Hello @pmorrizonaz ,
In R, quotes come in pairs so in effect if you place a set of double quotation marks within another set of double quotation, you'll end up with part of your code being outside of the quote.
In your code above, R interprets this as the following:
quote1: "<em class="
unquoted: markup--em markup--h3-em
quote2: ">"
That middle unquoted part breaks the code.
Therefore, to resolve it, you can combine single and double quotes so that everything goes with the expected pair:
d$title <- gsub('<em class="markup--em markup--h3-em">', "", d$title)
Thank you @castower , that worked perfectly!
Hi, everyone! I seemed to have a fair amount of HTML code (etc.) that I needed to clean for. I ended up using the grep() function to locate any titles that had ">" or "<" in it and that helped pinpoint the characters/phrases that I still needed to clean. I hope that was an alright direction to go in.
However, I am having trouble cleaning the following title:
I have run the following code, and it seems to run fine, but the titles don't seem to change:
Nevermind, I realized that it was the same issue of needing to escape certain characters. This has been resolved, thanks!

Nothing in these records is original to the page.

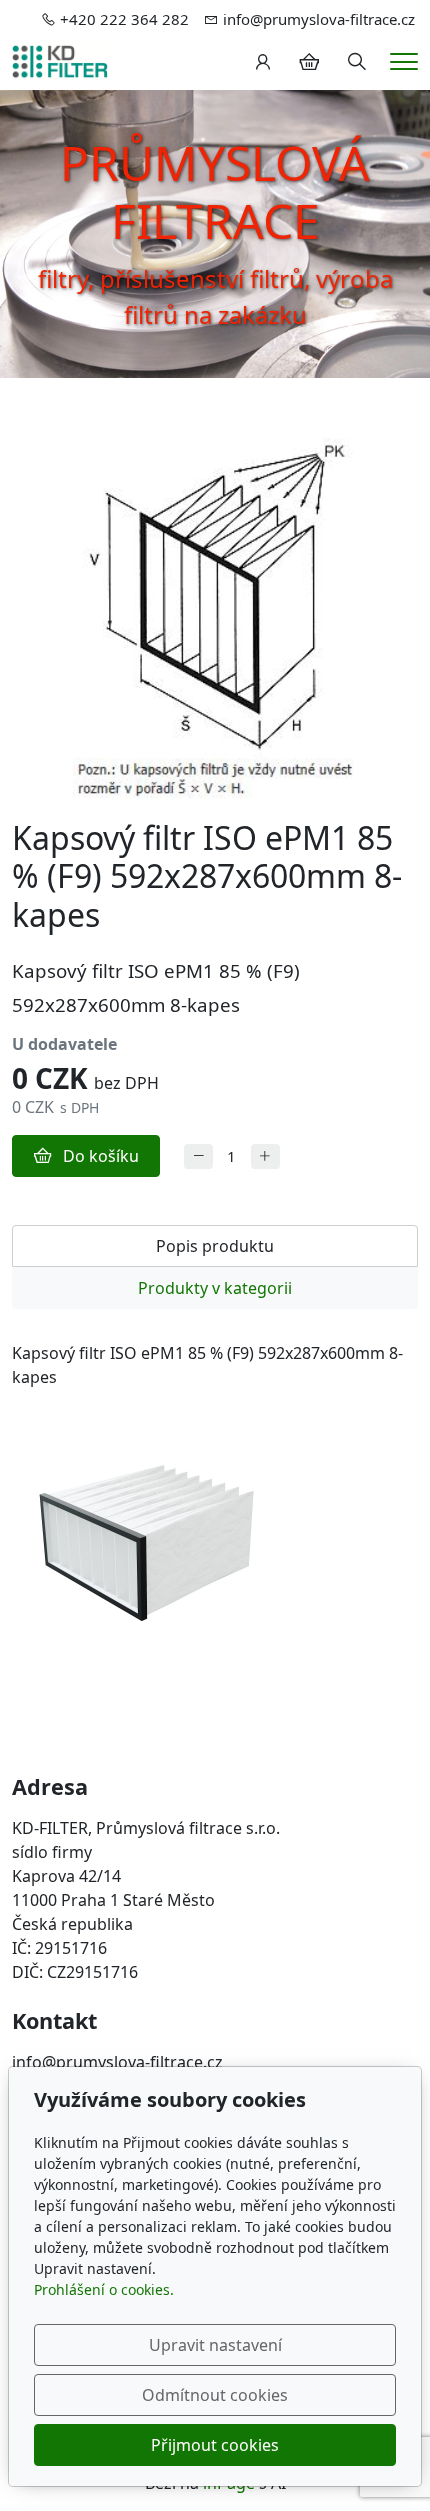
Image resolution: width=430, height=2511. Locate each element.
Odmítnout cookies (215, 2395)
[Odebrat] (198, 1156)
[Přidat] (265, 1156)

@castower In the text processing steps in Lab 3, we're instructed to: Remove strange spaces Remove HTML tags Remove “hair space” dash marks
Removing HTML tags seems to work but I cannot figure out what's going on with the hair spaces. (<U+200A>—<U+200A>).
The code I have is: d$title <- gsub("<U+200A>—<U+200A>", " ", d$title).
This code runs fine but when I actually view the data these hair spaces are still present. However when I test with
any(grepl("<U+200A>—<U+200A>", d$title))
it returns FALSE, telling me that there are none in the data. But again, I can visibly see them in the data. Any ideas what's going on here?
I'm also not sure if removing other strange spaces worked or not since that's harder to visibly check.